::: Dataset records :::

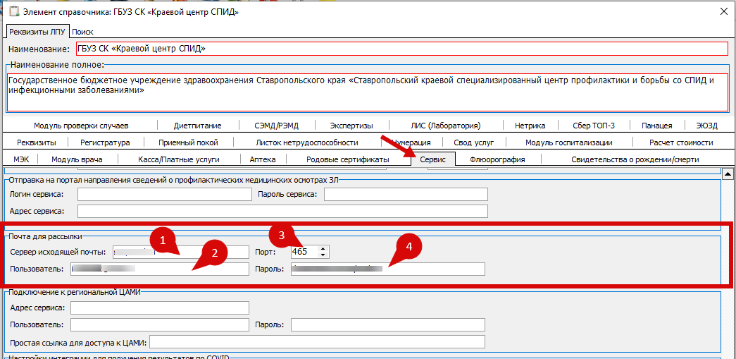This screenshot has width=736, height=359.
Task: Select the ЛИС (Лаборатория) tab
Action: (x=445, y=126)
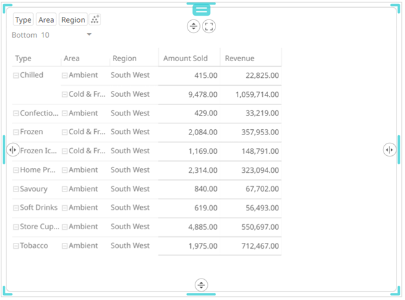Image resolution: width=405 pixels, height=300 pixels.
Task: Collapse the Ambient area under Chilled
Action: (x=65, y=75)
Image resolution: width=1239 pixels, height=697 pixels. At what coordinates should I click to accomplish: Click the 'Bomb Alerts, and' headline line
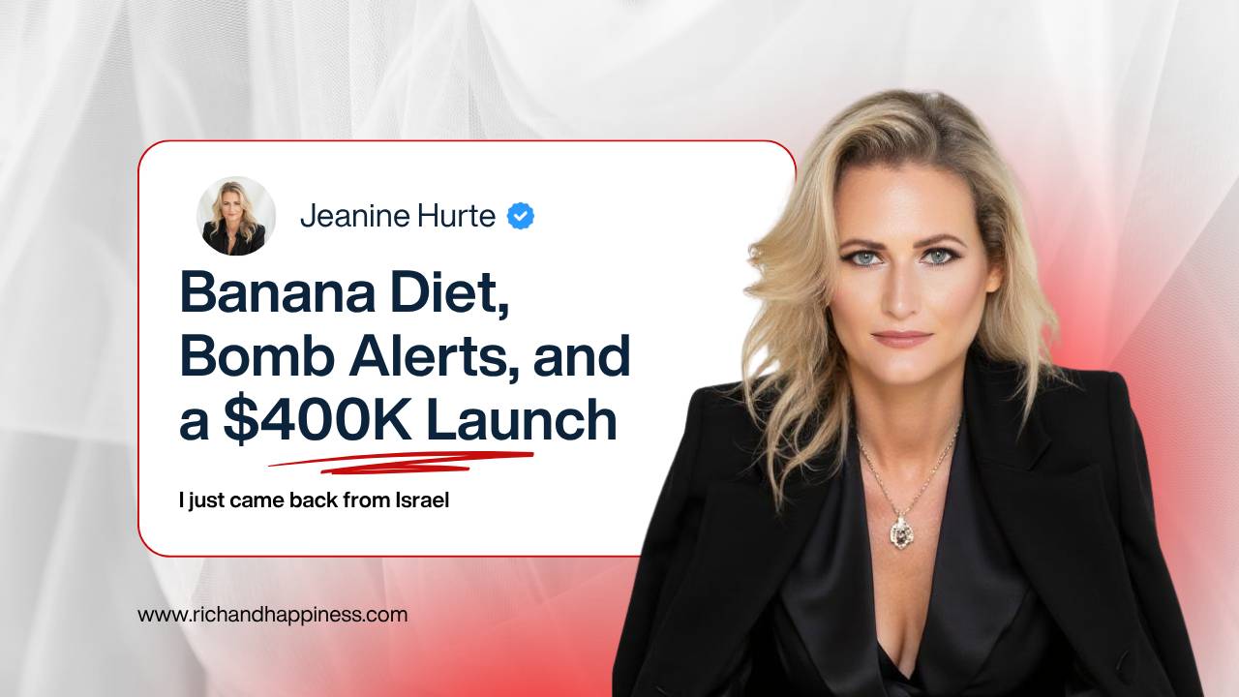coord(405,355)
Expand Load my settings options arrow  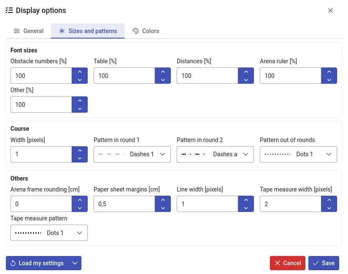coord(75,263)
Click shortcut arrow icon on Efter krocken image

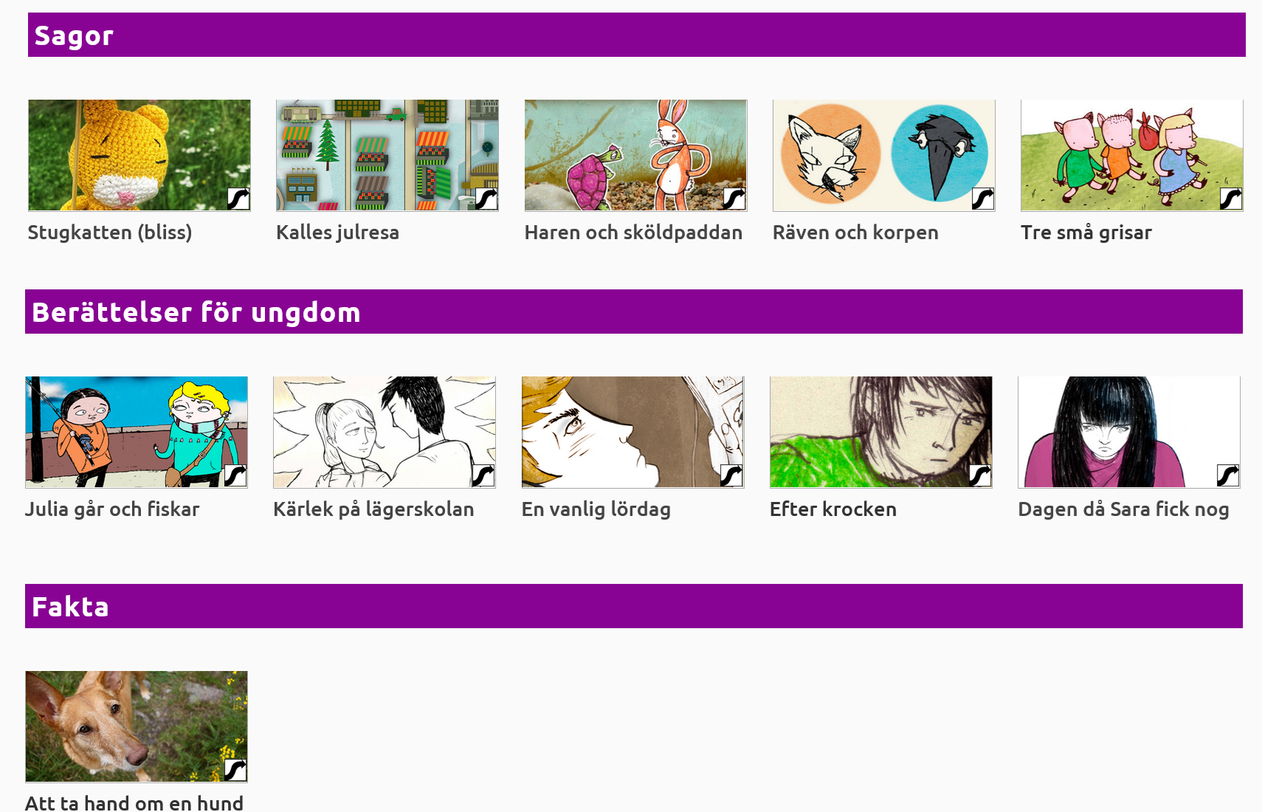tap(980, 475)
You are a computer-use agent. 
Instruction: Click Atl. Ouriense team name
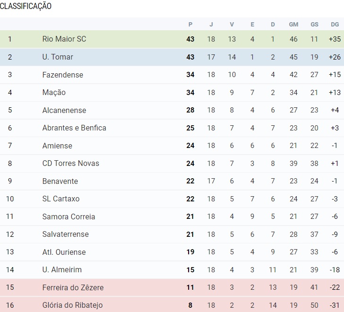[x=62, y=252]
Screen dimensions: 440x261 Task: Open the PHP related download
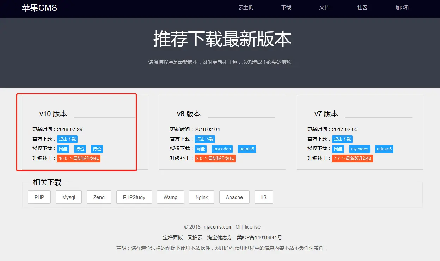coord(39,197)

:::

■ The problem ■
Reproduce the listing above from the line that contains "Instruction: Click Atl. Ouriense team name" through its final line, exactly and with nothing added. Omit the images.

■ Answer to the exercise ■
Instruction: Click Atl. Ouriense team name
[x=62, y=252]
Screen dimensions: 440x261 Task: Open the PHP related download
coord(39,197)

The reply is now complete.